Tag Archives: media

The reputational cost of the asylum seeker deal

The first I knew of the asylum seeker deal was at midday on Friday, when I got an email from the ABC’s PNG correspondent cancelling his farewell BBQ that night and obscurely telling everyone to ‘blame Kevin’.  For an expat party to be cancelled only hours before kicking off was unusual.  Something big was going down.

Sharp Talk, PNG’s leading political discussion forum, shed a bit more light.  A Manus Island politician wrote that caucus was told that morning that the existing detention centre on Manus Island would be expanded to hold 3,000 asylum seekers.  At this time, PM O’Neill was already en route from Port Moresby to Brisbane.  He was collected from the airport by PM Kevin Rudd and taken straight to the press conference to announce the Regional Resettlement Arrangement and sign the paperwork.  And that was that.  We had a new deal.

Judging from the reactions from my friends and family in Australia, and my colleagues and friends in PNG, it seems like the reaction is pretty much universal.  There is so much to be said – about the lack of consultation; the legal and human rights consequences;the whole sinister language that has become second-nature when talking about asylum seekers; the practicalities of expanding the capacity of a barely functional detention centre from 146 people to 3,000, immediately; whether Australians can still call itself a compassionate country and sing the second verse of the National Anthem, that for those who’ve come across the seas, we’ve boundless plains to share with a straight face; whether the Sunday Chronicle’s headline ‘Ruddiculous!’ puts the NT News’ screamers to shame.  But I thought I’d focus on just one angle – the portrayal of PNG in the selling of this policy.

It seems pretty obvious that the ‘strength’, in least in theory, of the policy is its deterrent value.  The ads published in every major Australian newspaper say it clear enough – if you try to come to Australia via boat, you’ll never be settled there.  Instead, you’ll go to PNG.  To make this deterrent aspect work, to ensure that no-one even tries, you have to make PNG seem as unappealing as possible, a lost cause, a place of certain ruin.  And, so the logic goes, if no-one ever tries, no boats come, and the policy is a success.
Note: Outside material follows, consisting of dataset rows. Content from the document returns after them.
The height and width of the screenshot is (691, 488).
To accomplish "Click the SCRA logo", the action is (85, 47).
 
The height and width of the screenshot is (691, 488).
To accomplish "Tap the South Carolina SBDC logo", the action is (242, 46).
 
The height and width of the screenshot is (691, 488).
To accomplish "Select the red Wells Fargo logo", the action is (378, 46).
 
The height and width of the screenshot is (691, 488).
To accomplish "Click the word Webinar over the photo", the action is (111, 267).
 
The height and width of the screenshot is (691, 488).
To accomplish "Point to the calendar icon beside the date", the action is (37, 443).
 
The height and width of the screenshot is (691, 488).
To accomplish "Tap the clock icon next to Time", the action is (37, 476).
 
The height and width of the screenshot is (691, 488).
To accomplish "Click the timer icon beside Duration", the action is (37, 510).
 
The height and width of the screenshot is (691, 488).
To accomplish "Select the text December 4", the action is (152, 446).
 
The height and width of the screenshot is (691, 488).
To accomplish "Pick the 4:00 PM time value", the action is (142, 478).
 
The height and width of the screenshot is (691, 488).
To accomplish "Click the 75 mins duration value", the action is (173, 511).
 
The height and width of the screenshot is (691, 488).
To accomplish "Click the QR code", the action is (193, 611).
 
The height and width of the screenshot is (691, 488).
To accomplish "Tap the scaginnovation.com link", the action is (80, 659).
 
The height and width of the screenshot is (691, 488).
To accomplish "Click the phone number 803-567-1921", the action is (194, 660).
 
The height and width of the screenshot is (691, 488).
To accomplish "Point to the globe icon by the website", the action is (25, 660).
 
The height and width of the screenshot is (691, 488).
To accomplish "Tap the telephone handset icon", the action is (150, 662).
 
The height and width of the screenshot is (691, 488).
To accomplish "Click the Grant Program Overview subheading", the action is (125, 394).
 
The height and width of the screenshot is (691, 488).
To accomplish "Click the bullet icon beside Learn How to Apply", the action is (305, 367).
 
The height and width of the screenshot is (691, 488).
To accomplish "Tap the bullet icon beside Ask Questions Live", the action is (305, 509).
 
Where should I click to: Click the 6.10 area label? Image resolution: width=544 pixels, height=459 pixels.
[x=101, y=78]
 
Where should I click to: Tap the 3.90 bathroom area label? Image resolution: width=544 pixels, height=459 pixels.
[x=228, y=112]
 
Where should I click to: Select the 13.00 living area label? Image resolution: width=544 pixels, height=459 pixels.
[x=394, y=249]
Opponents of the policy, shocked that Australia would turf its asylum seekers onto its northern neighbour, are also leaning heavily on the ‘hellhole’ narrative.  In a GetUp! mass email sent to its supporters yesterday, PNG was described as an ‘impoverished, violence-ridden state’, which has made some Papua New Guineans irate and has social commentators mouthing off at Australian ‘latte sippers’ reciting statistics without having ever been to PNG.

The general tone of discussion, as it has ventured into questioning Australia’s aid commitment to PNG and its acquittal of aid spending, has led the PNG High Commission in Canberra to Australia to issue a rare, hotly-worded (in diplomatic terms) rebuke to Australian politicians ‘to observe international protocols and courtesies when discussing relations with other friendly sovereign nations and not impugn the dignity of our leaders who are attempting to assist Australia in this very complex regional and international issue of Asylum Seekers’.

It’s no secret that Papua New Guinea has serious, systemic and entrenched problems which affect quality of life, particularly with health, education, gender-based violence and the miniscule formal work sector.  However, the majority of its citizens live on the land that they own, and have secure access to food and shelter.  If things go wrong, they have an extensive support system through their family and wantoks.  They often don’t need to engage in the cash economy because what they need is right in front of them.

This seems to be why describing PNG in terms of desolation and despair is getting people’s backs up.  It has very serious problems, which its citizens acknowledge and are working to address, with the very little resources that they have.  But it is an incredible place, rich in culture, faith and community, and people are proud of their country.  Seeing its reputation trashed for the sake of Australian political gain is not especially palatable.

But conversely, it’s these aspects that make successfully resettling asylum seekers in PNG an impossible feat.  Without land, you are always on someone else’s, which can cause animosity and mean that new arrivals will lead an unsettled life.  Without a job, which are hard enough to come by if you’re a national, you have no money, and there is no Centrelink safety-net equivalent.  Without connections, life in PNG is extremely hard.   And PNG is already dealing with its own refugees – it already hosts 9,000 refugees from West Papua, who have fled violence under Indonesian rule.

But from within my cocooned world, the deal is still just an idea.  I see the human cost only in the shell-shocked journalists, ducking away from their desks for a quick smoke and beer at a gathering they were meant to be hosting, before heading up for another eight-hour stint strapped to the keyboard, trying to unearth the costings beneath the bluster.  And in my friends in Australian government agencies, who have disappeared into the abyss and have been pretty much incommunicado since Friday night. But we are all watching and waiting to see exactly how the impossible can be achieved.